Referring to FIG. 4 a medicinal vial 80 comprising a vial body 81 having a mouth opening 11 closed by a closure system attached to the vial body is shown. It will be seen that the construction of vial 80 is that of FIG. 1, and the same numbering system as FIG. 1 is used. The vial body 81 is made of an injection mouldable plastics material such as the COC polymers mentioned above. The vial 80 has a base 83 (generally) opposite its mouth opening 81, and the base 83 of the vial 80 is in the form of a downwardly extending skirt 84 which defines an internal cavity 85. The cavity 85 encloses an RFID 86. The RFID 86 is in the form of a disc fitting neatly into the cylindrical cavity 85. The RFID 86 is retained in the cavity 85 by means of an adhesive connection between the RFID 86 and the under surface of the base 83, although other retention means could be used. For example a ring shaped stand 87 is attached to the base 83 of the vial 80 by means of a snap-fit connection between corresponding snap-fit connection parts on the outer surface of the skirt 84 and the inner surface of stand 87, and the stand 87 may be integrally extended radially inwardly to form restraints to hold the RFID 86 in place in cavity 85. In another construction a retaining ring (not shown) may be retained in the cavity 85, for example by a snap-fit engagement between the inner surface of the skirt 84 and the ring (not shown). The RFID 86 is preferably a gamma ray-resistant RFID.

Referring to FIG. 5, a vial 90 of similar construction to that 80 of FIG. 4 is provided. The outer surface of the skirt 84 is profiled to engage in a snap fit manner with corresponding snap fit parts on the ring-shaped stand 91, and the skirt 84 with its snap-fit parts consequently comprises an attachment part. The stand 91 incorporates a ring-shaped cavity 92, into which an RFID 93 is fitted, for example the ring-shaped RFID of FIG. 2. The cavity 92 may be closed by a suitable closure 94. The RFID 93 is preferably a gamma ray-resistant RFID.

Referring to FIGS. 6 and 7, the assembly of a vial as seen in FIG. 1 is shown schematically.
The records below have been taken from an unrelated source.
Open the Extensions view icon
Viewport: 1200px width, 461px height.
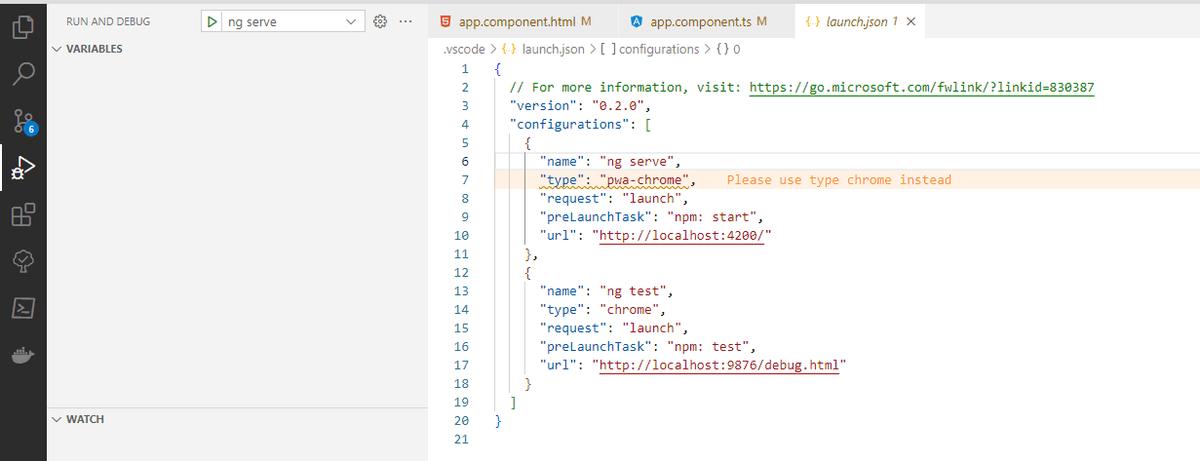pos(23,214)
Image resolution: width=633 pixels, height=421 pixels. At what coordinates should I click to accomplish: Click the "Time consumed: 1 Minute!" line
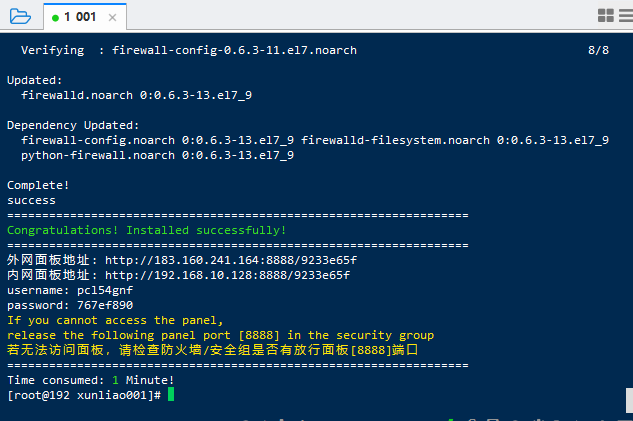coord(90,380)
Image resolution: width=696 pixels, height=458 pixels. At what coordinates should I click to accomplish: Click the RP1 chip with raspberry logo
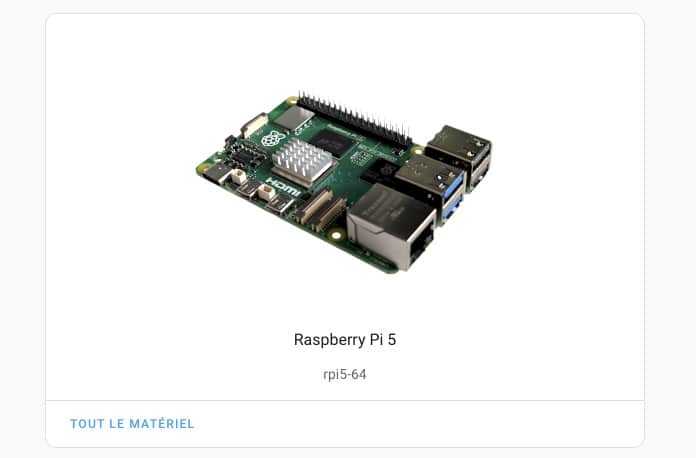(381, 172)
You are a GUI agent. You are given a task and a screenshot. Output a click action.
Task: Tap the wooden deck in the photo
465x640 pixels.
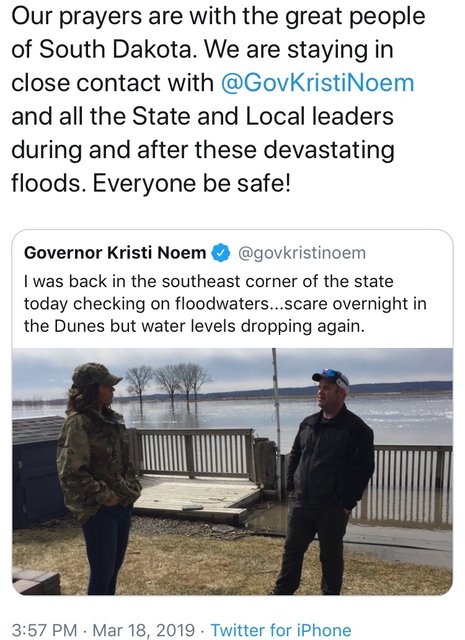(196, 498)
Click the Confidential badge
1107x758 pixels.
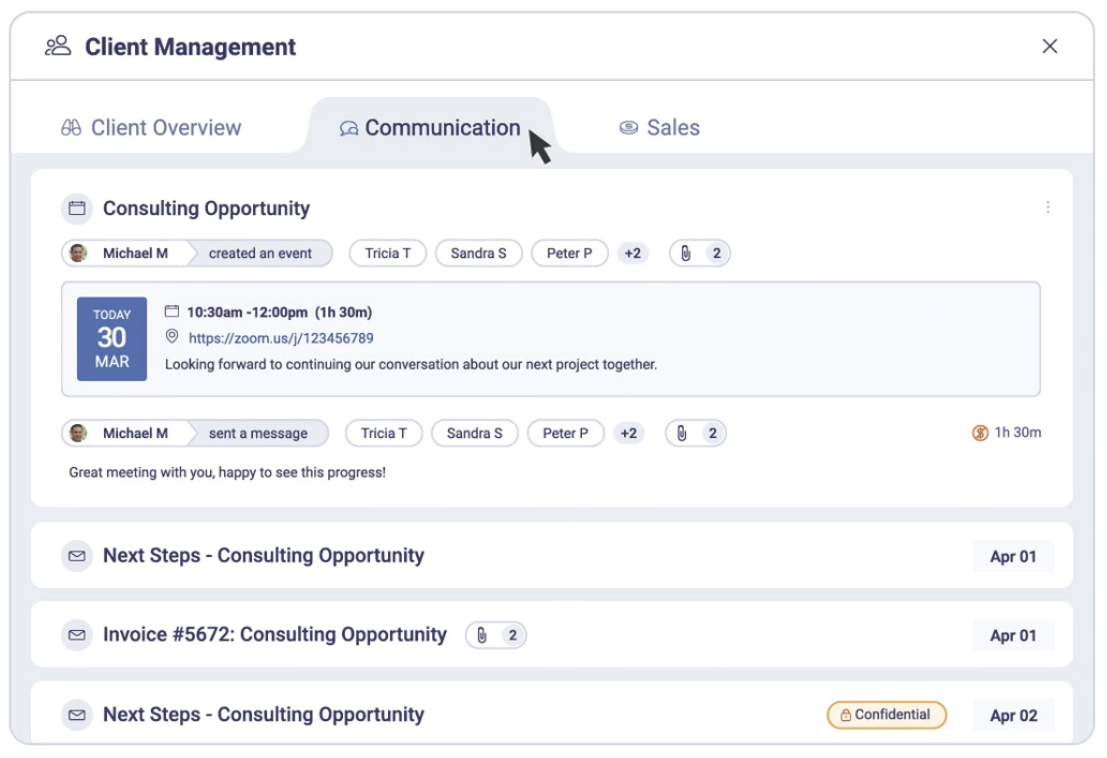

In FIG. 6 parts corresponding to FIG. 1 are numbered correspondingly.

The clamp part 31 of closure system 30 is attached to the vial 10 by means of a snap-fit engagement between the lip 32 of clamp part 31 and the rim 12. The combination of vial 10 and clamp part 31 may be sterilized by gamma radiation.

The RFID 60 is inserted into the cavity the cover 34, fitting within a cavity 41 within cover part 34, and retained therein by a conventional means (not shown) e.g. gripping lugs, adhesive, a tight friction fit etc. The assembly of RFID and cover 34 may be independently sterilized by a process which does not adversely affect the RFID, e.g. by exposure to ethylene oxide.

Then as seen in FIG. 7 the assembly of cover part 34 and RFID 60 may be snap fitted to the clamp part 31 by a snap fit connection to produce an assembly as shown in FIG. 1. Prior to attachment of the cover 34 to clamp part 31 a liquid medicament 100 has been introduced into vial 10 via a hollow filling needle (not shown) driven through closure 20. Subsequent withdrawal of the filling needle has left a residual puncture hole 101, which may be sealed, e.g. by laser heat sealing, prior to attachment of cover 34.

After sterilization of the combination of vial 10 and clamp part 31, and of the assembly of cover 34 and RFID 60, this combination 10,31 and assembly 34,60 should be maintained in sterile conditions until they are snap fitted together as seen in FIG. 7.